CompSci 261, Winter 261, Homework 3

  1. Suppose that you are implementing a set data structure, which should represent a set of approximately $1000$ $16$-bit numbers. False positives are ok in your application, so one possible representation is to use a Bloom filter. Another possibility is to represent the set as an array of $2^{16}$ bits, indicating for each number whether it is in your set or not in the set, without any false positives. Estimate the range of false-positive rates for which the Bloom filter would be the more space-efficient of these two solutions.

  2. Recall that in one version of MinHash, the sketch for a set $S$ consists of the $k$ members of $S$ having the smallest values of a hash function $h$. Suppose that $S$ is so big that it will not fit into memory, and you have to compute the sketch by making a single pass over the list of set elements.

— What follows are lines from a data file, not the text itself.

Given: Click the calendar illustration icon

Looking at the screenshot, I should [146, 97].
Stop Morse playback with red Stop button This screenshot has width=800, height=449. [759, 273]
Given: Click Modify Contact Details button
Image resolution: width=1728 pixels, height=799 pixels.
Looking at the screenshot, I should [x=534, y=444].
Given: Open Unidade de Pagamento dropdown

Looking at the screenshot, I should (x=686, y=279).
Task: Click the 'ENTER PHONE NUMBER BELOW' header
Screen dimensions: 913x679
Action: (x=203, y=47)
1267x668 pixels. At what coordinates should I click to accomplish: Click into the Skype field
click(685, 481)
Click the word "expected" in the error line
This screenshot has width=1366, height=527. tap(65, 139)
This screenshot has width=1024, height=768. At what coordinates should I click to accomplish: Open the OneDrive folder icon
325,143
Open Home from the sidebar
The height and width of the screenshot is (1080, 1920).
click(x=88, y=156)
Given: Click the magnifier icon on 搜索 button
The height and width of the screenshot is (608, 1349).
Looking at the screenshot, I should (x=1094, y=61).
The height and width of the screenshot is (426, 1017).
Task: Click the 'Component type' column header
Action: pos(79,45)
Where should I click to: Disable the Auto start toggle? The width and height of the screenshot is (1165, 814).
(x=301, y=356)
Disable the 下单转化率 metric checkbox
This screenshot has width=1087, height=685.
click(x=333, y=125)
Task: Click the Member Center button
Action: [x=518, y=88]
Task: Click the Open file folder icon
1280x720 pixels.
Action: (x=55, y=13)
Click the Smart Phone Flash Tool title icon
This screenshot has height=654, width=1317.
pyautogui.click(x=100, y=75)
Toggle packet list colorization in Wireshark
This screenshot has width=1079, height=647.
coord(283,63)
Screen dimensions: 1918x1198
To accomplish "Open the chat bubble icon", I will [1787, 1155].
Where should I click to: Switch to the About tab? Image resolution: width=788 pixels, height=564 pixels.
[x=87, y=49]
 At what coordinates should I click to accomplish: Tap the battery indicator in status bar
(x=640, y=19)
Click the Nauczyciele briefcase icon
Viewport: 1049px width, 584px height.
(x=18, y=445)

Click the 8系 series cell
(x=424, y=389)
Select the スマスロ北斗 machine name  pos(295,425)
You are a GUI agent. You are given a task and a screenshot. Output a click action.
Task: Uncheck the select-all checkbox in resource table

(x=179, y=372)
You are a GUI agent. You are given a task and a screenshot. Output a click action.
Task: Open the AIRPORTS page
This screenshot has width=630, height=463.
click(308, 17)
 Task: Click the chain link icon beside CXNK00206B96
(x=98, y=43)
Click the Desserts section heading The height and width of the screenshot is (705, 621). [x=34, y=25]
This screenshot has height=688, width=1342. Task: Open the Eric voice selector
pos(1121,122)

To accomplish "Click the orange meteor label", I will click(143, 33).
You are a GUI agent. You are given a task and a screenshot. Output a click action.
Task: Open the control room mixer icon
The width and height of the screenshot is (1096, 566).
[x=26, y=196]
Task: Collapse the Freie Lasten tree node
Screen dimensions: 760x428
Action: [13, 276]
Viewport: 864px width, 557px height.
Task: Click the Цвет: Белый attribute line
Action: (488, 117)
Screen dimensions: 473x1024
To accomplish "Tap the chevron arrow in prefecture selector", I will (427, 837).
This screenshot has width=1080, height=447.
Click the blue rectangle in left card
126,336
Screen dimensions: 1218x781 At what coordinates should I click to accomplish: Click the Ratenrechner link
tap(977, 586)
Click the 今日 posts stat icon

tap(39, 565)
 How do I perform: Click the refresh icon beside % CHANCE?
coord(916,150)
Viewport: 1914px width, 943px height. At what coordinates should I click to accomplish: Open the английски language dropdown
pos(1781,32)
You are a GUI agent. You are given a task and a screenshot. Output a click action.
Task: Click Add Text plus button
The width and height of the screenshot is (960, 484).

Describe how to do this in linear time using memory $O(k)$. You may use the fact that the $k$ smallest elements of any larger set may be computed in time and space proportional to the size of the set.

  3. Recall that, in a single pass over a list of votes, using only a constant amount of storage, we can find a candidate $x$ such that, if any candidate has a majority of the votes, the candidate with the majority is $x$. However, for the solution described in class, we cannot determine whether the candidate we found actually has a majority.

    Suppose that we want a stronger solution, one in which we either return a majority candidate (when there is a majority) or report that there is no majority, again using a single pass over the data. Suppose there are $c$ different candidates that might appear in the data. Suppose also that $X$ and $Y$ are two sequences of $c/2$ votes, each of which has only one vote per candidate, and that the set of candidates in $X$ is different from the set of candidates in $Y$. Prove that any streaming algorithm that solves this stronger problem must have a different state after processing $X$ than it has after processing $Y$, by finding a third sequence of votes $Z$ such that the output after $XZ$ should be different than the output after $YZ$.

    (There are $\displaystyle \binom{c}{c/2}\approx \frac{2^c}{\sqrt c}$ different choices for the sets of candidates in $X$ and $Y$, and your answer to this problem will show that each of these choices must be represented differently by any streaming algorithm. It follows from this that the number of bits of memory used by the algorithm must be proportional to $c$, in contrast to the much smaller amount of memory used by the algorithm described in class.)